In response to the objections of Governor Perpich of Minnesota that this arrangement, by which
Congress can strip the states of their militia indefinitely and at any time,
was unconstitutional, the Supreme Court did not cite the Second Amendment, but
instead noted three facts: (1) The overseas training missions to which Governor
Perpich objected usually involved limited numbers of
Guardsmen, leaving the state an adequate force; (2) The Montgomery Amendment of
1986 (to the militia code) allowed the Governor to withhold consent to such
training missions if the Guard were needed for an actual state emergency;69
and (3) Congress, under 32 U.S.C. Section 109(c) allows the states to keep, at
their own expense, “defense forces” which are exempt from conscription into
national service.70 These “forces,” being not subject to federal
call, are not the “militia” of Article I, Section 8, which is explicitly
subject to federal call, and is presumably the same militia referred to in the
Second Amendment.71
In other words, Congress, by statute, allows the states some accommodation for “defense forces,” but not for militia. Congress is apparently not required to make any accommodation for militia by any constitutional provision other than Clause 16 of Article I, Section 8.

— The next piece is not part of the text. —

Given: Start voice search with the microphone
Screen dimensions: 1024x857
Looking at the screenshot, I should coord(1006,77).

In discussing the constitutional underpinnings of the decision, the Court observed:
This Court in Tarble’s Case,
13 Wall. 397 (1872), had occasion to observe that the constitutional allocation
of powers in this realm gave rise to a presumption that federal control over
the Armed Forces was exclusive. Were it not for the Militia Clauses, it might
be possible to argue on like grounds that the constitutional allocation of
powers precluded the formation of organized state militia. The Militia Clauses,
however, subordinate any such structural inferences to an express permission
while also subjecting state militia to express federal limitations.72
Here the Court clearly declined an opportunity to identify the Second Amendment as an express protection of state power. Instead the Court described the Militia Clauses, which reserve to the states the power to appoint officers and to train the militia according to the discipline prescribed by Congress, as the sole obstacle to federal prohibition of state militia. If the Second Amendment represents the protection of state power from federal preemption, the Justices would have been remiss in not citing it in the above passage. In fact, in this most recent decision involving a direct challenge by the states to federal interference with the militia, the Second Amendment was nowhere to be seen.

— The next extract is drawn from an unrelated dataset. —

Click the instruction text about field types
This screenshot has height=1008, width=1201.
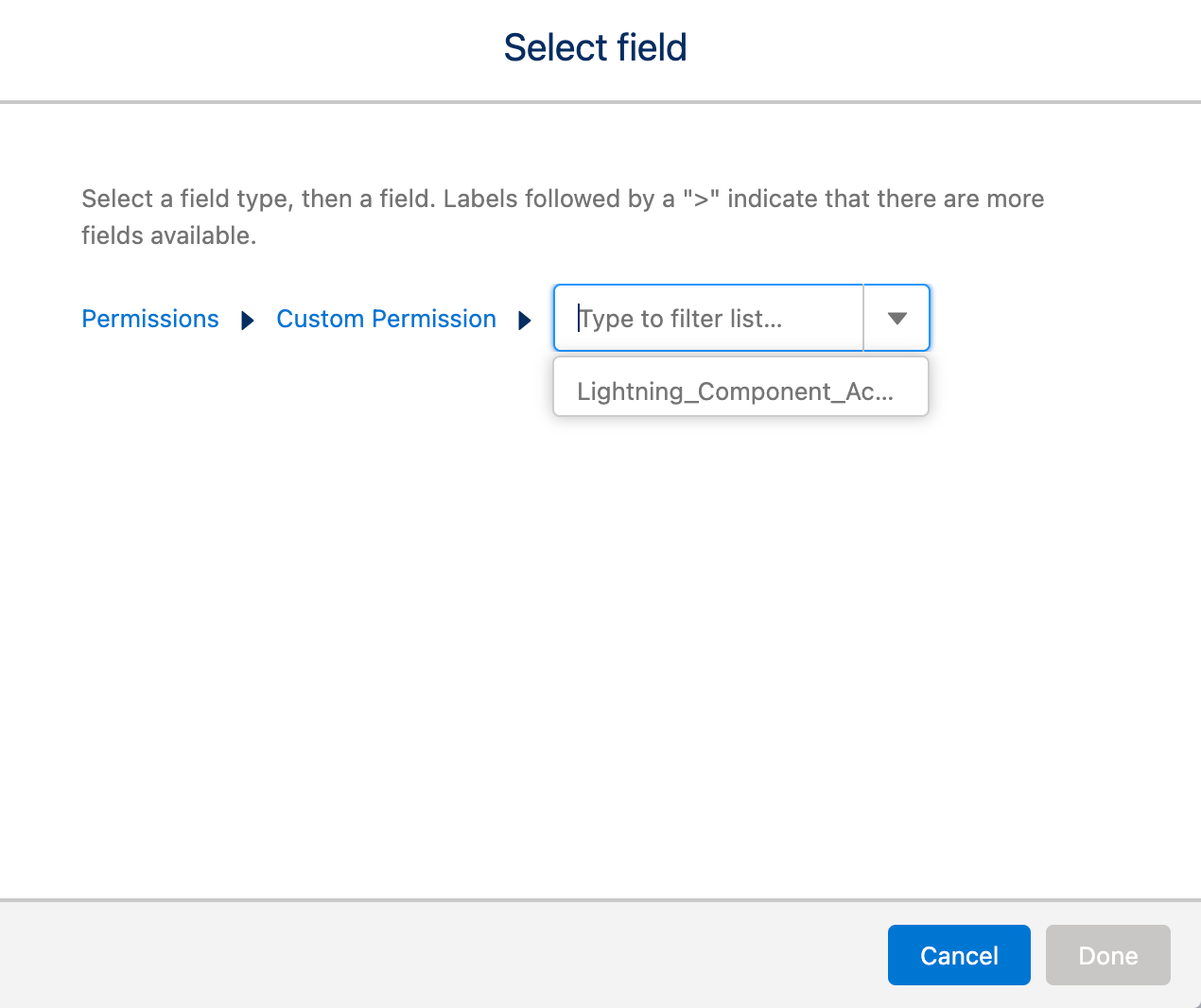563,217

It would be a mistake, however, to read these Supreme Court militia-related cases only as “negative evidence” of the nature of the Second Amendment. These cases are much more significant for what they do say about federal preemption of state militia authority than for what they don’t say about “the right of the people to keep and bear arms.”
Lower federal courts have persistently maintained that the Second Amendment protects a state-held power from federal interference, or that it protects individual activity from Congressional infringement only within state-sponsored military activity. But in so ruling, these courts have adopted the untenable position that the Second Amendment guarantees the state governments an immunity which the U.S. Supreme Court has, for 180 years, consistently ruled does not exist. Rather than representing bits of dicta with implications for the Second Amendment, the Supreme Court militia-law rulings stand in direct contradiction to the numerous lower federal court gun-case rulings; they render the lower court rulings transparently and fatally flawed.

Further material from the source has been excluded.